═══ Exercise passage ═══

Workers in Kamloops began construction on the Trans Mountain project this week, the first major step in British Columbia toward expanding the 1,150-kilometre pipeline that carries oil from just outside Edmonton to Burnaby.
Similar work has been under way for months in neighbouring Alberta. The B.C. construction starts amid pandemic health directives on physical distancing and an appeal to the Supreme Court of Canada to cancel approvals for the oft-delayed $12.6-billion project, which the federal government bought in 2018.
Trans Mountain Corp. expects between 30 and 50 people will work on the project in Kamloops this month, reaching about 600 at peak construction in late summer or early fall.
Ian Anderson, president and chief executive officer of Trans Mountain, called the start “another key milestone” for the project that, when complete, will increase capacity from approximately 300,000 to 890,000 barrels per day.
“It is good news for workers in the region and an important step forward on the path to building this critical piece of infrastructure,” he said in a statement.

═══ Records ═══

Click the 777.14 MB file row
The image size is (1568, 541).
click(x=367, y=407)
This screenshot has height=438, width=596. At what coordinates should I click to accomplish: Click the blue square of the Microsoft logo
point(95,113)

═══

### What you need to do
Transcribe the passage on the Trans Mountain construction, starting with "Trans Mountain Corp." and going on through "in a statement.". You won't need the records for this.

### Solution for this exercise
Trans Mountain Corp. expects between 30 and 50 people will work on the project in Kamloops this month, reaching about 600 at peak construction in late summer or early fall.
Ian Anderson, president and chief executive officer of Trans Mountain, called the start “another key milestone” for the project that, when complete, will increase capacity from approximately 300,000 to 890,000 barrels per day.
“It is good news for workers in the region and an important step forward on the path to building this critical piece of infrastructure,” he said in a statement.